Talvihorros was less melodic than I'd hoped and at one point decided to explore that interesting fingernails-on-blackboard sound that everyone's so fond of. 

Richard A Ingram, having spent the last ten years of his life standing on stages across the planet as one fifth of Oceansize, was a bundle of nerves for his maiden solo appearance but all went hitch-free as he launched some rich piano samples to bookend a tightly structured crashing core of static.

Simon Scott was next victim to the technical gremlins - his short AV piece refused to come out to play. A gallows was glimpsed outlined against a twilight sky. There were rumours of contact mikes and creakings in the wind but it all remained just a concept.

Relmic Statute is one of the Leeds lot – some while back we saw his maiden performance there where he looked awfully worried. It must be his trademark look. Despite reasonably melodic murmurings he remained miserable throughout.

Danny Saul is a very naughty boy and plays too loudly and hurts eveybody's little ears. And that's a shame because he can produce interesting noises and much of the time he does.

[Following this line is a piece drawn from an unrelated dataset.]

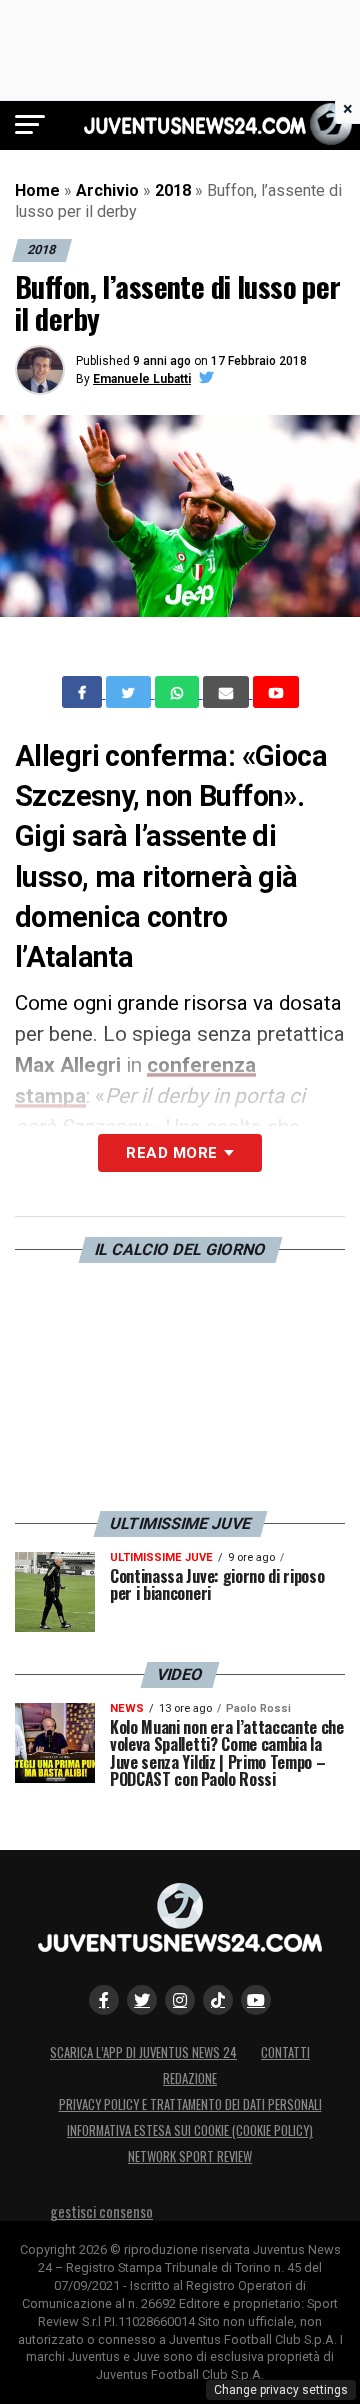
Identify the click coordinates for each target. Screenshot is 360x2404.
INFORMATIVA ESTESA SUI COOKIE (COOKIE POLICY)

Rob Curgenven, working as TSU with Jörg-Maria Zeger hopped around like a jolly sparrow laughing at the band-practice noises that were leaking from upstairs. Sadly I can remember little of their set beyond dour agricultural pacing from Zeger, ploughing his guitar beneath Curgenven's electronic sunshine and showers.

Simon Scott was living in hope of a wi-fi link which, as things were getting seriously behind time, I rather hoped would fail to materialise but when we returned from The Castle he was in full flight.

BJ Nilsen, Norway, was the next to lay his head on the block and give those gremlins more fun. Pro Logic hung, the rainbow wheel of death spinning and BJ Nilsen threw a wonderful tantrum scratching jack plugs in his palms and flinging things across the floor.

Stephan Mathieu, a neat disciplined German, set up with care and played his set with calm concentration, nudging 5 e-bows with their tiny blue lights like careful chessman. He created an expansive miasmic shifting field of sound. No peaks, no earth-rending cracks here but an enveloping eternity conjured smehow within the finite limits of a 40 minute set in an undistinguished warehouse in this northern industrial town.

Meantime a convocation of wizards assembled on the stone stairs, beardy men with bright ideas about inflicting their human wills on a wilful computer and Lo! eventually it was mended. So, late in the day, BJ Nilsen took to the floor again to rather grand effect for he had waterfalls, bells, and noises hurtling from left to right. Sometimes he grinned, sometimes wound knobs with gritted teeth, nursed a drawn out coda and silence. He looked relieved. 

Like I said, all came right in the end.